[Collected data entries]
* * *
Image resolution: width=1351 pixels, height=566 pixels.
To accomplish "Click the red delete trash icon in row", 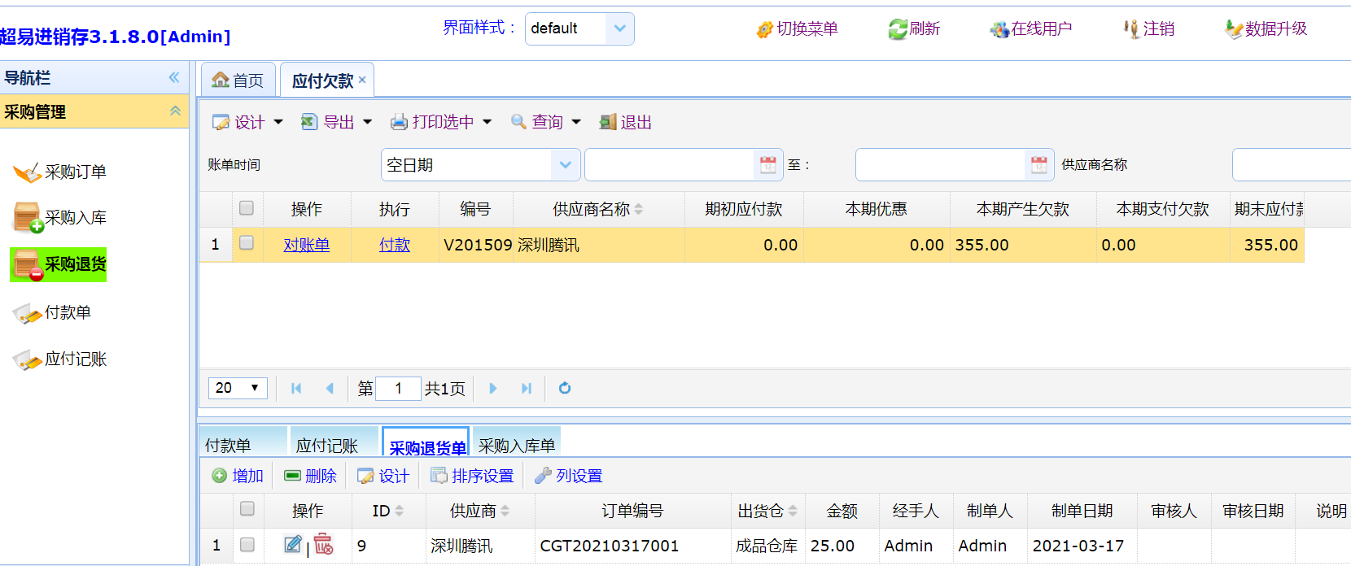I will 324,545.
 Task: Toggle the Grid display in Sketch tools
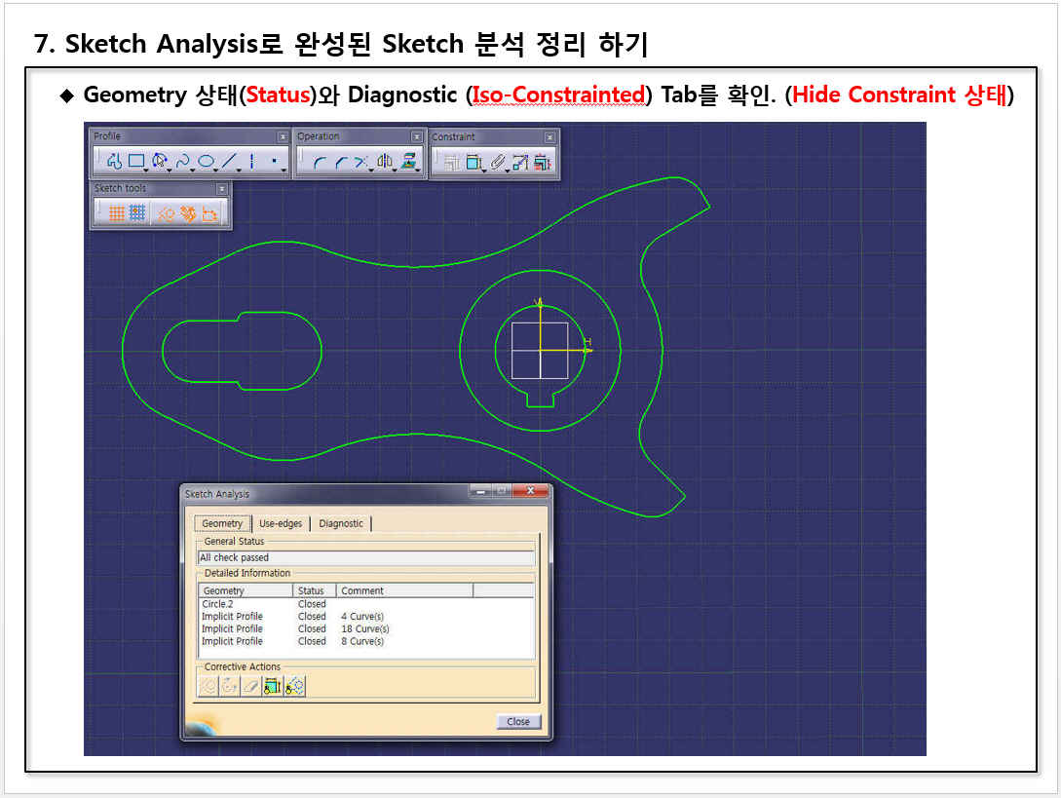pos(116,212)
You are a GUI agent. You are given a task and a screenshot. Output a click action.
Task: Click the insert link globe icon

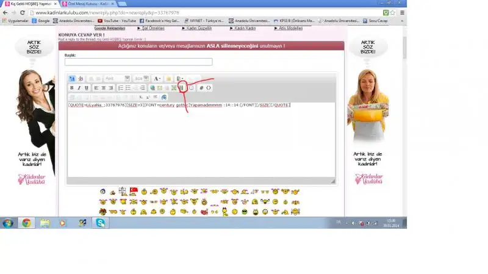click(x=153, y=88)
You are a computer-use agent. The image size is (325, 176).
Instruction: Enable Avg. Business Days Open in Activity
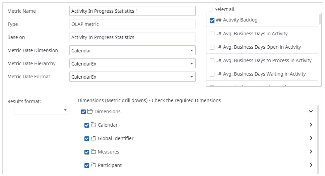[x=212, y=47]
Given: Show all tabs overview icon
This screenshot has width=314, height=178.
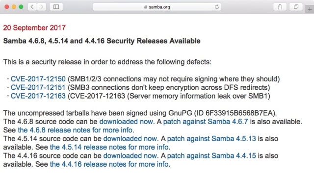Looking at the screenshot, I should (x=296, y=7).
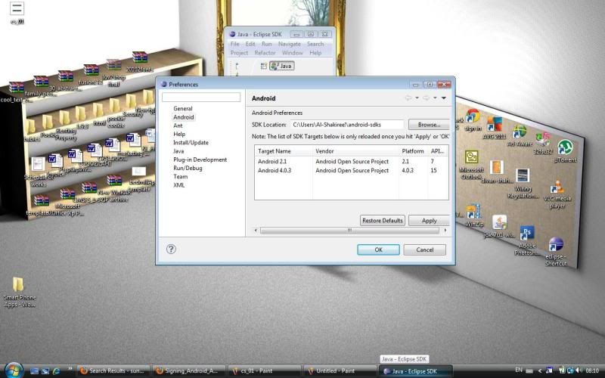Open the Preferences help question mark icon
The image size is (605, 378).
click(x=171, y=249)
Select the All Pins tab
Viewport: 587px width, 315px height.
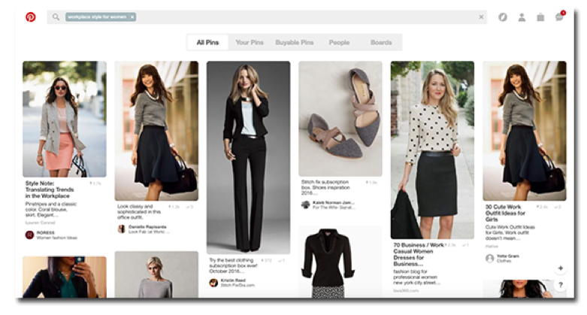[207, 43]
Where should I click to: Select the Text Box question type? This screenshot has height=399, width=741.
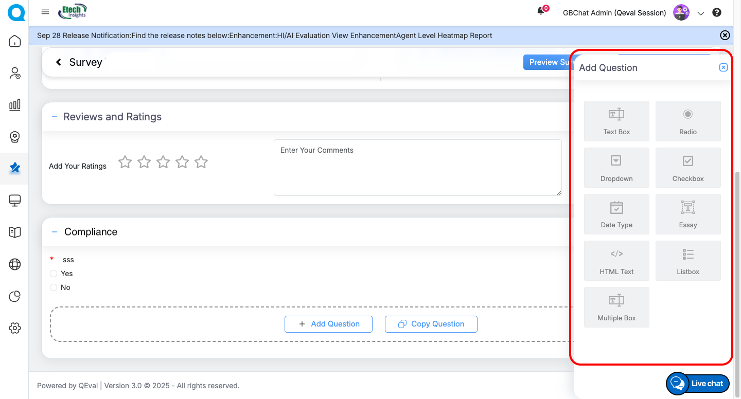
* * *
Exercise details → The lines to retype begin with the one containing "Viewport: 587px width, 315px height." and end with the last line of the records. Reproduce them exactly and omit the pictures.

Final answer →
Viewport: 587px width, 315px height.
[207, 43]
Where should I click to: Select the Text Box question type? This screenshot has height=399, width=741.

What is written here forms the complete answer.